* **Prompt 1**
Using the conference description, explain why it says engagements with the elements must be rethought as more than distinct states of matter. Answer in one to three sentences.
* **Prompt 2**
From the conference description, extract the stretch from "Yet thinking through" through "and also congeal.".

2024 Penn EnviroLab Graduate Conference
The approach to study environmental systems and change through the classical elements – fire, earth, water, and air – has been formative to the composition of environmental studies and its disciplinary configurations of expertise. Recent scholarship has called for the more-than-natural recognition of the elements through their relational qualities (Alaimo and Starosielski 2016, Myers, Papadopoulos, and Puig Bellacasa 2021), acknowledging that elements are constituted through phase shifts in which their states of matter are momentarily materialized through ongoing encounter, mixture, and transformation (Peters and Steinbergs 2019). After all, water is also vapor, oxygen composes a flame, fire falls to ash, and runoff trickles through porous bedrock. Accelerated by environmental injustice, chemical contamination, displacement, disease, disaster, and climate change, the reverberating stakes of our current socio-ecological crises further demand we rethink engagements with the elements as more than distinct states of matter. Drought, wildfire, particulate pollution, and acid deposition do not operate independent of anthropogenic activity and its colonial/racialized logics; they epitomize and compound each other.
Yet thinking through admixture is only the first step in attending to elemental ecologies that are already and always in relation. The modes and intensities of these processes come to (re)make and be (re)made by their metamorphing relations, not just their particular material forms. Thresholds of evaporation and combustion; speeds of decomposition and regrowth; the suspension, accumulation, and dispersal of particles and sediments are not just mediating mechanisms between states of matter, but ongoing and contingent processes through which situated materialities and meanings travel, are held, and also congeal.

(Stored records)

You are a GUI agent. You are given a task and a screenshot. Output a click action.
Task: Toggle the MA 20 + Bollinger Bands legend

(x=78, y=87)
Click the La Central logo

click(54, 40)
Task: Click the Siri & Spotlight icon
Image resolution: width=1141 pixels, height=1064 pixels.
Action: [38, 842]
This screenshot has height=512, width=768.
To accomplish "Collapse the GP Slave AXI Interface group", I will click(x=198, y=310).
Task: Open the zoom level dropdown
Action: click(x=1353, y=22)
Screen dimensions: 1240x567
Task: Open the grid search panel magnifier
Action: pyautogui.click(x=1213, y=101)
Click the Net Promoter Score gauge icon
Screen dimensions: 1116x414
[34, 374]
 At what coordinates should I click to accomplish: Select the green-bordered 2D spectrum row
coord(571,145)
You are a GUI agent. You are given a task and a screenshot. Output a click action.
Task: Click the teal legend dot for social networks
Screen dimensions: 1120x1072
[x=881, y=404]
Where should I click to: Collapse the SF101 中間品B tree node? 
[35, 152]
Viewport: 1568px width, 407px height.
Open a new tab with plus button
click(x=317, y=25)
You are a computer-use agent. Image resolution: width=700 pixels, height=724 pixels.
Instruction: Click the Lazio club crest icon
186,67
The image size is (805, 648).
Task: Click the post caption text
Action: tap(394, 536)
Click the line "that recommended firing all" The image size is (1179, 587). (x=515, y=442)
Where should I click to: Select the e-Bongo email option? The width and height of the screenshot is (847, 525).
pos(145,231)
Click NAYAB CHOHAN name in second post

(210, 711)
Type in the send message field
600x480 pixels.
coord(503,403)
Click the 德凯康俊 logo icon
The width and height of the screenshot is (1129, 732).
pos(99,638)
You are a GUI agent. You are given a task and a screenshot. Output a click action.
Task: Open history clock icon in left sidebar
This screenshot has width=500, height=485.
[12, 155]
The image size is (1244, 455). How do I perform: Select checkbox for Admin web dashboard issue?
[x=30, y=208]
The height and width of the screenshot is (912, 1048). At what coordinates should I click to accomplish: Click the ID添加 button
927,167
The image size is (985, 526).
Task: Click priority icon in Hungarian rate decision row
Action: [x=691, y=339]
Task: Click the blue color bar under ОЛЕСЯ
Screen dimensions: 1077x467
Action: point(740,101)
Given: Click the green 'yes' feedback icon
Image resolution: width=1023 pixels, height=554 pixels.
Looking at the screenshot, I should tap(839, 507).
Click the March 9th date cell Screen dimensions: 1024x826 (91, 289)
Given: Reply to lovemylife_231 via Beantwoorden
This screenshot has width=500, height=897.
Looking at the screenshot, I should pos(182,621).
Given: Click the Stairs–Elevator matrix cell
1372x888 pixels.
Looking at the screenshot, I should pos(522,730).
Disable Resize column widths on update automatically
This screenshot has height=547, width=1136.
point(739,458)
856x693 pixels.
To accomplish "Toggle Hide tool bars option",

* **Task output 1**
The description says the reverberating stakes of current socio-ecological crises demand this rethinking. Those crises are accelerated by environmental injustice, chemical contamination, displacement, disease, disaster, and climate change. Drought, wildfire, particulate pollution, and acid deposition do not operate independent of anthropogenic activity and its colonial/racialized logics; instead they epitomize and compound each other.

* **Task output 2**
Yet thinking through admixture is only the first step in attending to elemental ecologies that are already and always in relation. The modes and intensities of these processes come to (re)make and be (re)made by their metamorphing relations, not just their particular material forms. Thresholds of evaporation and combustion; speeds of decomposition and regrowth; the suspension, accumulation, and dispersal of particles and sediments are not just mediating mechanisms between states of matter, but ongoing and contingent processes through which situated materialities and meanings travel, are held, and also congeal.